4. You Only Do Crunches and Sit-Ups
Crunches and sit-ups primarily work the top of the rectus abdominus, aka the 6 pack muscles. Even though building up the top is an incredibly important part of a stellar midsection, relying ONLY on sit-ups and crunches will cause the obliques, transverse abdominus, and lower abs to lag behind.
Think of the transverse abdominus as a belt that runs around the waist and sucks everything in tight. Exercises like the plank can help build up the transverse and make the entire torso more compact. The obliques run diagonally along the side of the torso into the pelvis, which forms the V-cut that everyone craves so much.
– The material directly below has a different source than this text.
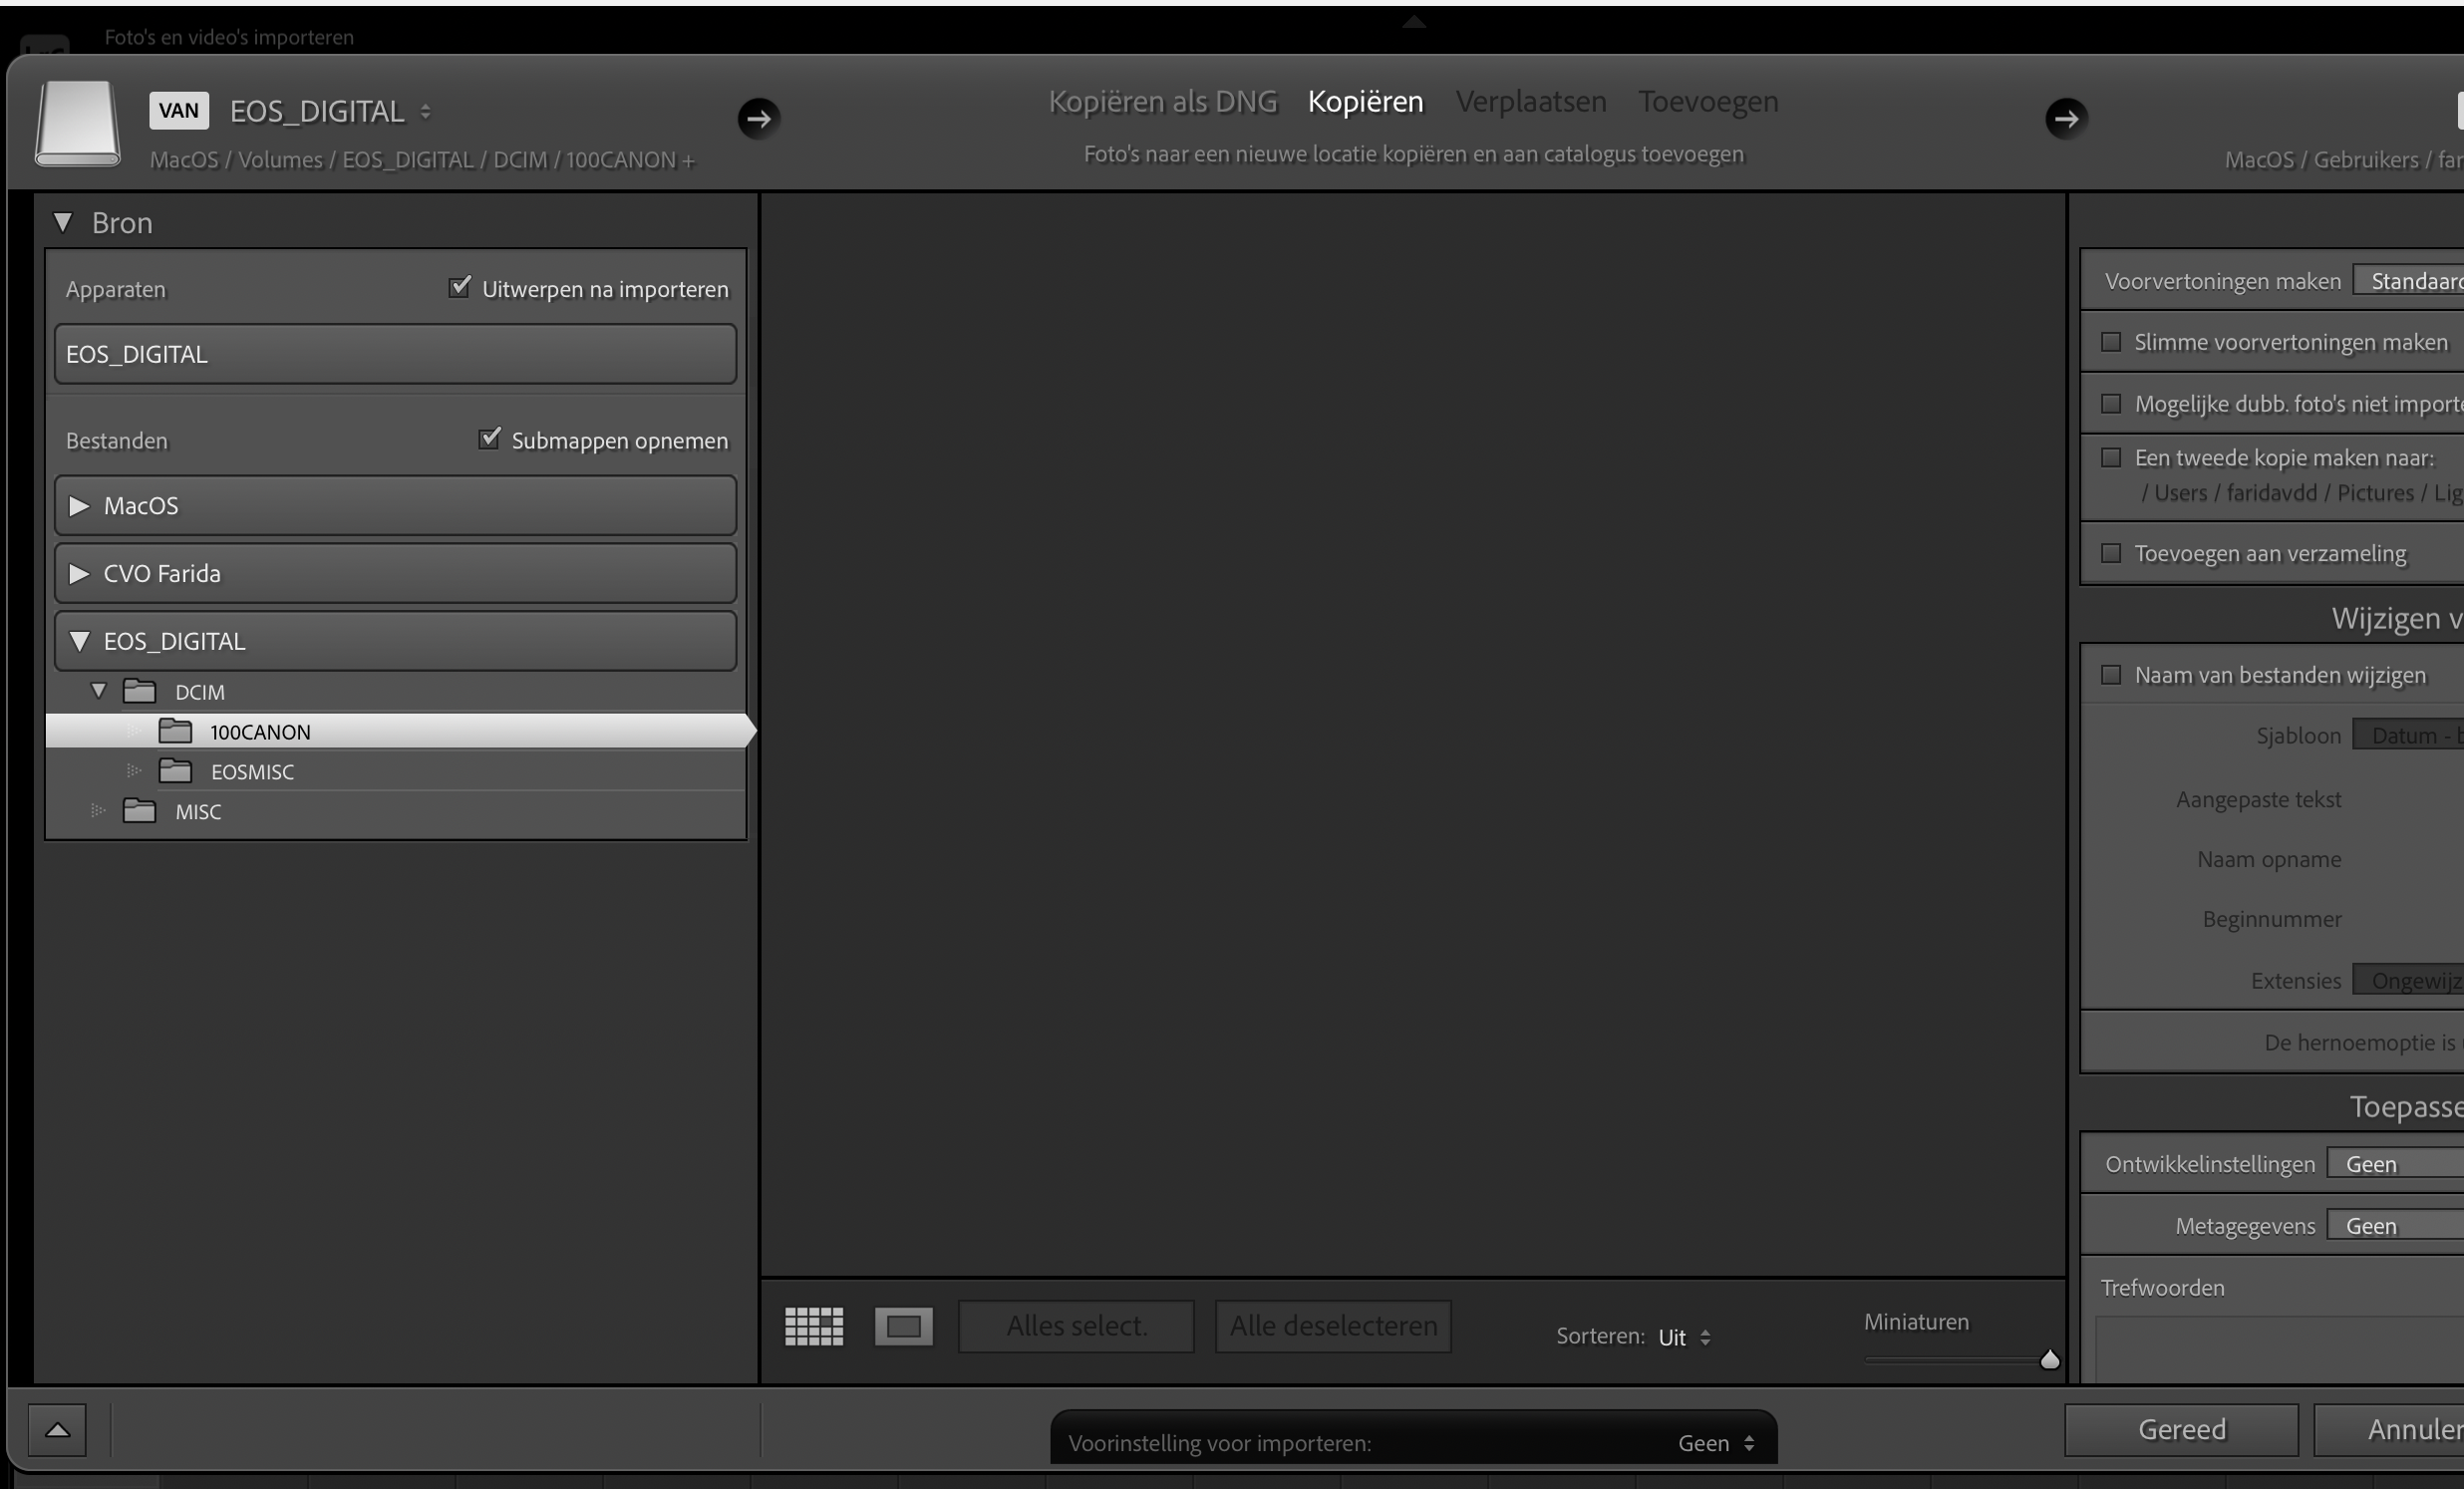The width and height of the screenshot is (2464, 1489).
Task: Expand the MacOS tree item
Action: tap(80, 505)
The key — diversify, diversify, diversify! Incorporating bicycle crunches, hanging leg raises, and a variety of other ab exercises into your routine can help chisel out all parts of the core region, beyond just the rectus.
5. You Don’t Increase the Difficulty
Your abs won’t grow past beginner levels unless you force them to. Muscles grow based on the principle of progressive resistance, meaning that you need to increase the weight lifted, the amount of resistance, or the difficulty of the exercise if you want to see any additional growth or progress.
If you want massive legs, you need to gradually increase the amount of weight squatted — ab development works the same way. When it comes to developing core musculature, crunches and sit-ups are extremely basic and provide minimal stimulation. Instead of simply doing higher reps of something basic (ab exercises should stay between 12-20 reps per set), upgrade it by adding a heavier dumbbell/weight plate/medicine ball, or permanently shift to more advanced exercises.
For example, try crunches with a dumbbell on your chest, cable crunches, sit-ups on a decline bench, or the Lower Abs Trifecta. Adding a weight or more difficult angle can help make basic exercises significantly more difficult and kickstart brand new abdominal growth.